▶ _Short task_: Set down the following lines exactly as they appear, with nothing changed.

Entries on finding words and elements

━━━

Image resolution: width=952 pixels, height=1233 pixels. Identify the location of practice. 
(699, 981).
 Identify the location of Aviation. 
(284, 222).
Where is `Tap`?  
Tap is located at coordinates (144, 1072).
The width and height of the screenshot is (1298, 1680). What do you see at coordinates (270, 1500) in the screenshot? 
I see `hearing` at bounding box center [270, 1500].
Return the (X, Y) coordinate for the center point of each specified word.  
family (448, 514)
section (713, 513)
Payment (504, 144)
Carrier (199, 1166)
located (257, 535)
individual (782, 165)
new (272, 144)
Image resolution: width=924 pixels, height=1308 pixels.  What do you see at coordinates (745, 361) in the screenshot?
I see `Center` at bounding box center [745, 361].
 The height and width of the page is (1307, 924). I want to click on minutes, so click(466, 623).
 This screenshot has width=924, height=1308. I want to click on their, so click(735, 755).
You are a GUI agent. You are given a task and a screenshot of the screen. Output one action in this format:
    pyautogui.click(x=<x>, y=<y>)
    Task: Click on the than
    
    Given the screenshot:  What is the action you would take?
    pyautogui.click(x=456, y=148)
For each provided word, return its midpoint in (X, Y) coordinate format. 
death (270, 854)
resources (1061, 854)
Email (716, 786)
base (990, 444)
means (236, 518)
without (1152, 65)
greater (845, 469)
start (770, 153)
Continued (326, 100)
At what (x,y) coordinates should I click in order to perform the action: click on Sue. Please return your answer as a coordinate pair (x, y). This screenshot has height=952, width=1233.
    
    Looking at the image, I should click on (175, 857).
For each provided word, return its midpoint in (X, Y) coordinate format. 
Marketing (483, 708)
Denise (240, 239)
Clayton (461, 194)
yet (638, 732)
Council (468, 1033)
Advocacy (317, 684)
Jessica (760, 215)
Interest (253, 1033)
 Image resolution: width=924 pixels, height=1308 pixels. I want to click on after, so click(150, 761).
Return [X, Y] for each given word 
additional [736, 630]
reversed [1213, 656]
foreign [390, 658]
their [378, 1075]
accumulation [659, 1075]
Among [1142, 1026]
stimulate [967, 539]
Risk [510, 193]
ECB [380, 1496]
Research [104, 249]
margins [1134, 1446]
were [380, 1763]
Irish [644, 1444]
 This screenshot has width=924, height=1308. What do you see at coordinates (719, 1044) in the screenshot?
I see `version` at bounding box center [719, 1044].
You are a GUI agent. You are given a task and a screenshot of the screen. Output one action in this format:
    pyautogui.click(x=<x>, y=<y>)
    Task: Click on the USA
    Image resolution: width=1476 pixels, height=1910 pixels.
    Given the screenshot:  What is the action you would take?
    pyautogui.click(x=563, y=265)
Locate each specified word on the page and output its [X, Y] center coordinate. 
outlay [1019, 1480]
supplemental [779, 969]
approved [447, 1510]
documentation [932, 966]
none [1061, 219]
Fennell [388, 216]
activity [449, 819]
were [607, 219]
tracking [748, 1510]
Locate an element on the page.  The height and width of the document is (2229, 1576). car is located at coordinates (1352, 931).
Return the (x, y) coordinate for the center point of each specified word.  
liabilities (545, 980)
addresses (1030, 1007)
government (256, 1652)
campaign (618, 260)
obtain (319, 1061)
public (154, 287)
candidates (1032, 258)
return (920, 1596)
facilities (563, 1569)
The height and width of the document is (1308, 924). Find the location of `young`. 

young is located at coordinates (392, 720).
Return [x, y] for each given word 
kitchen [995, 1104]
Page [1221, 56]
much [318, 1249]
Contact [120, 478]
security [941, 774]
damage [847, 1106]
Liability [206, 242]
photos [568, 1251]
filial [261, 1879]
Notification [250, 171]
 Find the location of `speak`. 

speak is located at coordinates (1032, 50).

━━━

▶ _Response for this exercise_:
Image resolution: width=952 pixels, height=1233 pixels. Identify the location of practice. 
(699, 981).
 Identify the location of Aviation. 
(284, 222).
Where is `Tap`?  
Tap is located at coordinates (144, 1072).
The width and height of the screenshot is (1298, 1680). What do you see at coordinates (270, 1500) in the screenshot? 
I see `hearing` at bounding box center [270, 1500].
Return the (X, Y) coordinate for the center point of each specified word.  
family (448, 514)
section (713, 513)
Payment (504, 144)
Carrier (199, 1166)
located (257, 535)
individual (782, 165)
new (272, 144)
Image resolution: width=924 pixels, height=1308 pixels.  What do you see at coordinates (745, 361) in the screenshot?
I see `Center` at bounding box center [745, 361].
 The height and width of the page is (1307, 924). I want to click on minutes, so click(466, 623).
 This screenshot has width=924, height=1308. I want to click on their, so click(735, 755).
You are a GUI agent. You are given a task and a screenshot of the screen. Output one action in this format:
    pyautogui.click(x=<x>, y=<y>)
    Task: Click on the than
    
    Given the screenshot:  What is the action you would take?
    pyautogui.click(x=456, y=148)
For each provided word, return its midpoint in (X, Y) coordinate format. 
death (270, 854)
resources (1061, 854)
Email (716, 786)
base (990, 444)
means (236, 518)
without (1152, 65)
greater (845, 469)
start (770, 153)
Continued (326, 100)
At what (x,y) coordinates should I click in order to perform the action: click on Sue. Please return your answer as a coordinate pair (x, y). This screenshot has height=952, width=1233.
    
    Looking at the image, I should click on (175, 857).
For each provided word, return its midpoint in (X, Y) coordinate format. 
Marketing (483, 708)
Denise (240, 239)
Clayton (461, 194)
yet (638, 732)
Council (468, 1033)
Advocacy (317, 684)
Jessica (760, 215)
Interest (253, 1033)
 Image resolution: width=924 pixels, height=1308 pixels. I want to click on after, so click(150, 761).
Return [X, Y] for each given word 
additional [736, 630]
reversed [1213, 656]
foreign [390, 658]
their [378, 1075]
accumulation [659, 1075]
Among [1142, 1026]
stimulate [967, 539]
Risk [510, 193]
ECB [380, 1496]
Research [104, 249]
margins [1134, 1446]
were [380, 1763]
Irish [644, 1444]
 This screenshot has width=924, height=1308. What do you see at coordinates (719, 1044) in the screenshot?
I see `version` at bounding box center [719, 1044].
You are a GUI agent. You are given a task and a screenshot of the screen. Output one action in this format:
    pyautogui.click(x=<x>, y=<y>)
    Task: Click on the USA
    Image resolution: width=1476 pixels, height=1910 pixels.
    Given the screenshot:  What is the action you would take?
    pyautogui.click(x=563, y=265)
Locate each specified word on the page and output its [X, Y] center coordinate. 
outlay [1019, 1480]
supplemental [779, 969]
approved [447, 1510]
documentation [932, 966]
none [1061, 219]
Fennell [388, 216]
activity [449, 819]
were [607, 219]
tracking [748, 1510]
Locate an element on the page.  The height and width of the document is (2229, 1576). car is located at coordinates (1352, 931).
Return the (x, y) coordinate for the center point of each specified word.  
liabilities (545, 980)
addresses (1030, 1007)
government (256, 1652)
campaign (618, 260)
obtain (319, 1061)
public (154, 287)
candidates (1032, 258)
return (920, 1596)
facilities (563, 1569)
The height and width of the document is (1308, 924). Find the location of `young`. 

young is located at coordinates (392, 720).
Return [x, y] for each given word 
kitchen [995, 1104]
Page [1221, 56]
much [318, 1249]
Contact [120, 478]
security [941, 774]
damage [847, 1106]
Liability [206, 242]
photos [568, 1251]
filial [261, 1879]
Notification [250, 171]
 Find the location of `speak`. 

speak is located at coordinates (1032, 50).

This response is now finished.